外は、地獄のように燃えている。木々は倒れ、周りの家は倒壊している。
竜胃が……崩れる……。
「エノア……」
視線をずらすと、杖をついた長が、扉につかまっていた。
「長! どうしてここに!」
「ここから逃げよ……」というと、長は、杖のてっぺんについた卵の入った宝石を手で外す。周りの宝石が、赤い水に変わり、『卵』だけとなる。

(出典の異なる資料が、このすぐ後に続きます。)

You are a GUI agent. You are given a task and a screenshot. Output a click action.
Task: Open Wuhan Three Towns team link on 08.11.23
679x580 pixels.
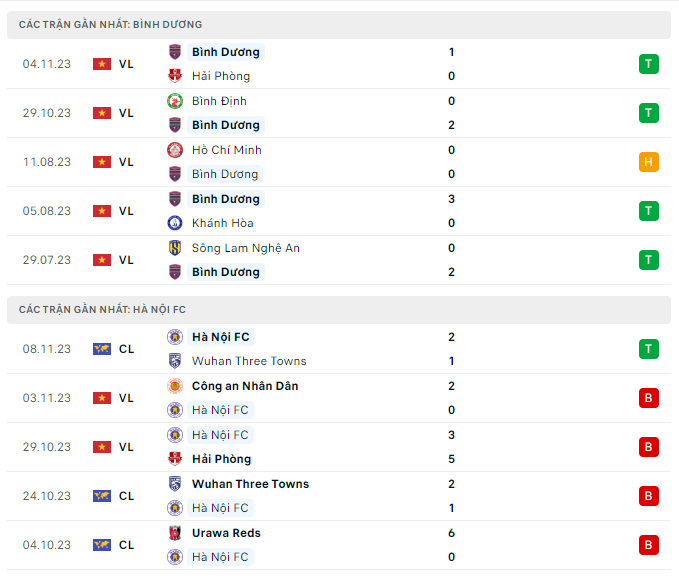(x=249, y=361)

「これを持ってここから逃げよ!! もう、竜胃は崩壊する!」
長は、そういい残すと、玄関に力をなくして、倒れる。
「長! 長!」と体を揺するエノア。
息がない……。
「こんなこと……」
エノアは、涙を目に貯めて、目の前の炎を睨む。
卵を懐にしまう。
「絶対に許さない!」
エノアは、長の隣に杖を置き、毛布を掛ける。
あふれる涙を手で拭う。
「ラランを——ラランを取り戻さなくちゃ!」
エノアは、自室に向かう。
ベッドで眠る、ハノリアの起こす。
「ハノリア! ここから出よう!」
「エノア様! 大丈夫ですか?」
「もしかして僕をここまで運んでくれたの?」
「はい。でも、着いたら意識が遠のいてしまって……」
「ありがとう。一緒にここから出よう!」
ハノリアとエノアは玄関まで来る。
エノアは、長の前で膝をつき、手を握る。
「長——今まで育ててくれてありがとう」
「エノア様……」
エノアとハノリアが外を出ると、巨大な船が上空へ昇っていく。
「まさか! あのまま外に出るつもり!」
巨大な船は、大きな黒い翼を広げ、竜胃の天井を突き破る。
天井の骨と、岩のような周りの皮が、竜胃の中へ瓦礫となって降りそそぐ。
あぁ……私の故郷が……。
「エノア様!」
ハノリアの声で、エノアは振り返る。
「それは!」
ハノリアは腕に、大きな翼と抱えている。
「私、使い方が思い出せないですけど、ここから逃げれるかも知れません」
エノアは、翼の間にある白い装甲を自分の胸にあてがう。
翼が、自分の後方へと回り、背中に鳥のような立派な翼が立つ。
「これなら、ハノリアを抱えたまま飛べるかも!」
天井はもはやない。開けた空が上には広がり、自分の周りは炎の海だ。
エノアは、ハノリアを体に密着させるようにして抱き抱える。
「え、エノア様!」
「ちゃんとつかまってて」
羽が直立し、翼が高速ではためく。
旋風が、エノアとハノリアの周りに巻き起こる。
翼が風を吸収し、一気に放出する。とてつもない勢いで、二人は空へと飛び立つ。
高度はどんどんと増し、崩れた竜胃の中を抜ける。
エノアは、空から崩壊した竜胃を見る。
大きな岩のように黒いそれは、もうほとんど形が分からない。
「お父さん。お母さん……」
エノアは、遠くに見える、空賊の船をしっかりと見て。